Carlos Orlando Pardo.

 

En El alto del crimen, los textos de Fabio Morales, que son en esencia curiosas y divertidas instantáneas alrededor de las minucias de un país que ya desapareció en mucho, reconstruyen con gracia y con humor, no por ello exentos de dramatismo, la suma de paisajes humanos que conforman el panorama de una familia sobreviviendo en un pequeño pueblo que parece estacionarse en el tiempo. Y es sobre esa rutina en la mitad de la pobreza, la violencia y el marginamiento, como los protagonistas irrumpen con sus aventuras y las desventuras no sólo de ellos, sino con la mirada espía recorriendo la de sus gentes de todas las edades. Con un lenguaje lejos de las afectaciones y de la retórica, sin dejar de tener muchas veces destellos poéticos, Fabio Morales logra, como buen pintor que es, una acuarela intensa manejada con la destreza de un maestro de la narrativa. No puede uno con este volumen sino evocar al gran escritor Sherwood Anderson en su famoso libro Whinesburg Ohio. Ese mundo ingenuo donde la picaresca tiene su escenario natural, pero donde resucitan las desigualdades y una desolación de fondo frente a los sucesivos fracasos que produce la miseria, tiene aquí un aire atrevido y más que audaz para representar con la atmósfera que logra un interesante aporte a la narrativa colombiana. Es que frente al festival de técnicas en donde el texto se complica a nombre de la postmodernidad, Morales hace alarde de la sencillez y la riqueza de la sobriedad.

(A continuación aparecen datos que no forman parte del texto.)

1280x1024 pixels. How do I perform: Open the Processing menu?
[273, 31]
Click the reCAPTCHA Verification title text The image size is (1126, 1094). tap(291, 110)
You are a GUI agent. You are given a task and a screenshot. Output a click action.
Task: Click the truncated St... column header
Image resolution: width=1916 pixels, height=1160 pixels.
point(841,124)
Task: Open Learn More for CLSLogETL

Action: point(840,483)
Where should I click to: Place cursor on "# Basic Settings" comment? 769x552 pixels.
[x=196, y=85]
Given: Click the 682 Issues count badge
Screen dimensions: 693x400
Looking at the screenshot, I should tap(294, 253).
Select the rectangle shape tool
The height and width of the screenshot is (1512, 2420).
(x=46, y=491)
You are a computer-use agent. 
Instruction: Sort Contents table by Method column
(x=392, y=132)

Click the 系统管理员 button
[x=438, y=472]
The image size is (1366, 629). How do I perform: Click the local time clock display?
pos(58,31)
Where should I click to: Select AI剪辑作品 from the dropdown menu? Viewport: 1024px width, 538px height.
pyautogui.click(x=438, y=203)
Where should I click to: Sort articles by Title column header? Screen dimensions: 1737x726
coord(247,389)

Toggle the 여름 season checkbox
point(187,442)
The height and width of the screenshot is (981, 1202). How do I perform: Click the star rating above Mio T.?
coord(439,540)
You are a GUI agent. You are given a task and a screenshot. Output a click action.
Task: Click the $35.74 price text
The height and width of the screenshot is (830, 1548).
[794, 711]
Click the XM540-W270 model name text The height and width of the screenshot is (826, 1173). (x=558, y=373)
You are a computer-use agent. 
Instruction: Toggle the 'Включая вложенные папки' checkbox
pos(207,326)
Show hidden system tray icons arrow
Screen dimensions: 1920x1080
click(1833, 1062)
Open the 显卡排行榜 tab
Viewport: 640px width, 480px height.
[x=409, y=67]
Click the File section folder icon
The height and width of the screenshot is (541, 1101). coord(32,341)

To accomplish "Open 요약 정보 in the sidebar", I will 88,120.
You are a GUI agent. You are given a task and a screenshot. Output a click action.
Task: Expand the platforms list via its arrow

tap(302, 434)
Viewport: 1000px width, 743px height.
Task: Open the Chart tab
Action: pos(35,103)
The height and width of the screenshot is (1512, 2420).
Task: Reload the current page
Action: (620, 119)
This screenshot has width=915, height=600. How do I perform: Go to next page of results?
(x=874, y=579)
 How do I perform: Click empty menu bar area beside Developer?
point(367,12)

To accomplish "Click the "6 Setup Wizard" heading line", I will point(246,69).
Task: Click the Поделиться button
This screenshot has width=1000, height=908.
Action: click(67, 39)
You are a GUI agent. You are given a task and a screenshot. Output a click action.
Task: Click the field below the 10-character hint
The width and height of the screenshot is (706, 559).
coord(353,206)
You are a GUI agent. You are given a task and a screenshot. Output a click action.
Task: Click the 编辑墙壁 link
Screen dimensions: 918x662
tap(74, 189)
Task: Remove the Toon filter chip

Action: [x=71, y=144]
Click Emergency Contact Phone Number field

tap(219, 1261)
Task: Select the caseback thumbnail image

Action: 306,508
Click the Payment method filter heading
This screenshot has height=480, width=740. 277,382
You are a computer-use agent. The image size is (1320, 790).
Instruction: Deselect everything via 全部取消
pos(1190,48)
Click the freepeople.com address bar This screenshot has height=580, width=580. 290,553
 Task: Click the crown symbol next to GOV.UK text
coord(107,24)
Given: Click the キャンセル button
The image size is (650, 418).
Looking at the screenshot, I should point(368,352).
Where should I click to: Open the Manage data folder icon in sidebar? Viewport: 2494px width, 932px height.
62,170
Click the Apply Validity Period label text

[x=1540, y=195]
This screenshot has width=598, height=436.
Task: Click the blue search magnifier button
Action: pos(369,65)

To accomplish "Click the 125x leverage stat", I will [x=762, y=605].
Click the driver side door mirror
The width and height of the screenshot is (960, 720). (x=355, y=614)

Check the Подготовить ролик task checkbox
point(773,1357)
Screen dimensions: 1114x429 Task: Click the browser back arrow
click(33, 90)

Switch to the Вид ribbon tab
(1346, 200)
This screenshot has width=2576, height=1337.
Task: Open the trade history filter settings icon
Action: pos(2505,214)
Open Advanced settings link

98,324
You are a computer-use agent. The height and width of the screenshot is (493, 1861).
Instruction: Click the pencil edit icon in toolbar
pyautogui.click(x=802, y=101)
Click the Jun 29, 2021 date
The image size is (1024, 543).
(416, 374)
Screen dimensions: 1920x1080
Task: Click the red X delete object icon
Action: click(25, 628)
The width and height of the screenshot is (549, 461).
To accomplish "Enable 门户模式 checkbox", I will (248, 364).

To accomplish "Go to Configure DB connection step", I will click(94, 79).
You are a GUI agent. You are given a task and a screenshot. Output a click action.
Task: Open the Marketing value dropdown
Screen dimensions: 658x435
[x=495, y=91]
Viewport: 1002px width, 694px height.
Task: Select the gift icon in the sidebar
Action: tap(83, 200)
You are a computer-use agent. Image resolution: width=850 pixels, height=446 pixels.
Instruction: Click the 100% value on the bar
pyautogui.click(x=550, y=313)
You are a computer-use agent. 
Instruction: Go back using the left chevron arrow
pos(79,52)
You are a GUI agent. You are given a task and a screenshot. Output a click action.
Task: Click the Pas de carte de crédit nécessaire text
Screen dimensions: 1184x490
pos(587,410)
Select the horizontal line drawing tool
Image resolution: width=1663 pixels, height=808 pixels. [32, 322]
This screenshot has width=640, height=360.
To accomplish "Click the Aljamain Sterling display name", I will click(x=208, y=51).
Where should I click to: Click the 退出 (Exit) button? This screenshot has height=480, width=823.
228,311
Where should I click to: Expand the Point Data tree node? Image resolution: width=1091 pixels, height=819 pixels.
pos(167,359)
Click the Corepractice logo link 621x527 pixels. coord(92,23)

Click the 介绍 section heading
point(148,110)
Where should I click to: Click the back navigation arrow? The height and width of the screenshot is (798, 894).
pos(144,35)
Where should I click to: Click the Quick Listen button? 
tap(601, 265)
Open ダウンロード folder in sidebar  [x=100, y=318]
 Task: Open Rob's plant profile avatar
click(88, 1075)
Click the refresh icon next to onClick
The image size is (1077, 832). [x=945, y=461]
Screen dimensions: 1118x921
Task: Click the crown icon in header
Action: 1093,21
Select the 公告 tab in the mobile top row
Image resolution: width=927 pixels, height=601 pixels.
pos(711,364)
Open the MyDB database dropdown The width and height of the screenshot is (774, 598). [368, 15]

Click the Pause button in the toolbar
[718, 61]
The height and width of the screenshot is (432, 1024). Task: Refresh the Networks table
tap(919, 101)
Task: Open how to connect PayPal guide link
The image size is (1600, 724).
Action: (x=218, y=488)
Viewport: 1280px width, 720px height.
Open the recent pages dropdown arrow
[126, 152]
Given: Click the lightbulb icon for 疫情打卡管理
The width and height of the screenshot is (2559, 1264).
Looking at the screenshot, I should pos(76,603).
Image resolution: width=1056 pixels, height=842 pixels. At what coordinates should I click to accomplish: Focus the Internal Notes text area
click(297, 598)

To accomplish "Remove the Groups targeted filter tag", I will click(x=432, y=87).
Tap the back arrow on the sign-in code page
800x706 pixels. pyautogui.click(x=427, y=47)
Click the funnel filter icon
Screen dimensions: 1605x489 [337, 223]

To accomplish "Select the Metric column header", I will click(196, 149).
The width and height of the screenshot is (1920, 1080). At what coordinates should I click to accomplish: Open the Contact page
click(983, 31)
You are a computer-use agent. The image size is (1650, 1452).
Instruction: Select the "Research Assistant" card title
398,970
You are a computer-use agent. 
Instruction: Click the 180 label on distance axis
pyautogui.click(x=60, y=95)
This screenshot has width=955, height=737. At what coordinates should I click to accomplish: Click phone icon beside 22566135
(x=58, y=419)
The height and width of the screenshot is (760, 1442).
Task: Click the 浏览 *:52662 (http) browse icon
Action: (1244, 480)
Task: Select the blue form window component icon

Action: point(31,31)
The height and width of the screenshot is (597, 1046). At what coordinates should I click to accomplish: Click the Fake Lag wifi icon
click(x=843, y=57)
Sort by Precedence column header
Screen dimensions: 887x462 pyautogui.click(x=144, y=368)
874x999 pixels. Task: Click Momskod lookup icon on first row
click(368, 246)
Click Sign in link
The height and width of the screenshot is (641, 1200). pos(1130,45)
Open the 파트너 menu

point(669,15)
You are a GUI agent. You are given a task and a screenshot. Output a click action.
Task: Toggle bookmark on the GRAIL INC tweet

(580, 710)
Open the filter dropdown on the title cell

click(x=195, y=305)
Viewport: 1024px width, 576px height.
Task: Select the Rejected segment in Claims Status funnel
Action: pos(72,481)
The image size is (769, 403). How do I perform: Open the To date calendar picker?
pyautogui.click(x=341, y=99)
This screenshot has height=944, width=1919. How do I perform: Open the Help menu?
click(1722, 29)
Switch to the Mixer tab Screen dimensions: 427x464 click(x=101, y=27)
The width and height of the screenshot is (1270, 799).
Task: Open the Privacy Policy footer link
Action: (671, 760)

Para el joven lector contemporáneo, muchas de las escenas recreadas por el autor tolimense podrían parecer arrancadas de una imaginación febril. No. Se trata de una memoria privilegiada que va construyendo, ladrillo a ladrillo, todo un mural en el que sin esfuerzos se retrata a una generación de provincia que nace, crece y se reproduce en medio del asombro, tan escaso para los días que corren, pero en esencia con el común denominador de la penuria, el desamparo atávico y la muerte. En Morales Restrepo, por ser este su primer libro de relatos, los asuntos arrancan de los años de la infancia y de la adolescencia, “la verdadera patria del hombre”, de la que hablara Tolstoi, diseña ese doloroso éxodo que va de los campos a los inquilinatos, deja un testimonio diferente a lo que se ha contado hasta hoy de los duros años de la violencia de mitad del siglo XX, genera risas ante lo ingenuo y divertido de las situaciones como si surgiera frente al horror la hora del recreo y termina con una atmósfera de espantos, fantasmas y espiritistas. Si aquel pequeño y maravilloso primer libro de Eduardo Santa titulado La Provincia Perdida nos legó de manera poética cómo era la vida de un poblado por los comienzos del siglo XX, ahora, Fabio Morales, con la provincia encontrada, nos regala, por lo menos a los de mi generación, la seguridad de que existe alguien capaz de retratarnos de la manera más sutil, más desolada y más divertida. Pienso que él, en forma inigualable, no pasará inadvertido para nuestra literatura porque nos ofrece un hermoso libro como el mejor testimonio de una época más que inusitada.